┌──
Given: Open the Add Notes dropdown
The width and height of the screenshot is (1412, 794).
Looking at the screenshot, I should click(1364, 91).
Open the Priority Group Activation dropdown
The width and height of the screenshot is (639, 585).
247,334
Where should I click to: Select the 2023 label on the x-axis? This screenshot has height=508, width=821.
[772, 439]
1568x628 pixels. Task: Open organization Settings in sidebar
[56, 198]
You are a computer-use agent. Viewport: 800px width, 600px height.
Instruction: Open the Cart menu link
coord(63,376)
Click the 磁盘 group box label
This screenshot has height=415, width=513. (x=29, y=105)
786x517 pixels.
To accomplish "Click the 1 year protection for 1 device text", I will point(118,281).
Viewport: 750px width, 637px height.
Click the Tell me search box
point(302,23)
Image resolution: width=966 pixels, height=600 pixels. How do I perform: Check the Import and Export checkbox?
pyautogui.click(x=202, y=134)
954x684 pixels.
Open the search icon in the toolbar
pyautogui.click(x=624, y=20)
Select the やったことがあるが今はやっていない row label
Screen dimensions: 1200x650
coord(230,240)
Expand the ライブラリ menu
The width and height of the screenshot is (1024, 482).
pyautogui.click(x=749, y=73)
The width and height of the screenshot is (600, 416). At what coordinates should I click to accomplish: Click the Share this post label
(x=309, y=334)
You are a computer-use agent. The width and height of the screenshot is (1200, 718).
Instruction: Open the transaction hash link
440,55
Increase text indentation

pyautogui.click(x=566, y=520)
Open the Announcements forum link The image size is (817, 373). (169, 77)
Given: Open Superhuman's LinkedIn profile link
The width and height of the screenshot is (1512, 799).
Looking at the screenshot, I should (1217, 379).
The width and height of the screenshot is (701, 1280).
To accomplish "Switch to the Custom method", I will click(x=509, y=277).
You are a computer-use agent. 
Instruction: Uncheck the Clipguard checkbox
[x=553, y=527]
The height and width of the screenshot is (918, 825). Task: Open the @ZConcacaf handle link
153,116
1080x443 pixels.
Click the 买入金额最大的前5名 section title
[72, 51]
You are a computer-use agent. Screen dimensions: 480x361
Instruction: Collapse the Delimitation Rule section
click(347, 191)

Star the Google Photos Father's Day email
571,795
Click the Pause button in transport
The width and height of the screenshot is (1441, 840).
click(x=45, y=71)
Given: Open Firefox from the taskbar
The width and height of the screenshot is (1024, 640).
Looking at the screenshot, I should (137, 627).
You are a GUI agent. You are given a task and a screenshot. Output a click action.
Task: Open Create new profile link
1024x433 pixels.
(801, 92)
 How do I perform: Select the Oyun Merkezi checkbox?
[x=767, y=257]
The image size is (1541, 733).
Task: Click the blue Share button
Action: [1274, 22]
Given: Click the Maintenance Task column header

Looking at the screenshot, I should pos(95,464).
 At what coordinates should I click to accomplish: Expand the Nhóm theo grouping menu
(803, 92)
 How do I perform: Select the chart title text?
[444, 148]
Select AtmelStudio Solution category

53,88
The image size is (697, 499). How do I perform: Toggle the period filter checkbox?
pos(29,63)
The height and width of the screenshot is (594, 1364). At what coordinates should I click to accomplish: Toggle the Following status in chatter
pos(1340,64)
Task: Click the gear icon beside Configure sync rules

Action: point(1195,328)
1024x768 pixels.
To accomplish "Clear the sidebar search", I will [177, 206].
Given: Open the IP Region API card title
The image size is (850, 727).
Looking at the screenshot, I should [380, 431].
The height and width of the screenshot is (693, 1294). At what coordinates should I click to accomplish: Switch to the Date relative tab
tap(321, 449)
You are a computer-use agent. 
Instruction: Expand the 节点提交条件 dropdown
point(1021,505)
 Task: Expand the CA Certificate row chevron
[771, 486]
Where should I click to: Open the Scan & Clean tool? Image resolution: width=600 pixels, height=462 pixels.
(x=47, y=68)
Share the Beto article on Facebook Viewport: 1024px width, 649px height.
└──
→ The problem: Using the material above, copy every line in which the string "will" occurs.

→ Reply to the exercise:
To accomplish "Click the 1 year protection for 1 device text", I will point(118,281).
To accomplish "Switch to the Custom method", I will click(x=509, y=277).
To accomplish "Clear the sidebar search", I will [177, 206].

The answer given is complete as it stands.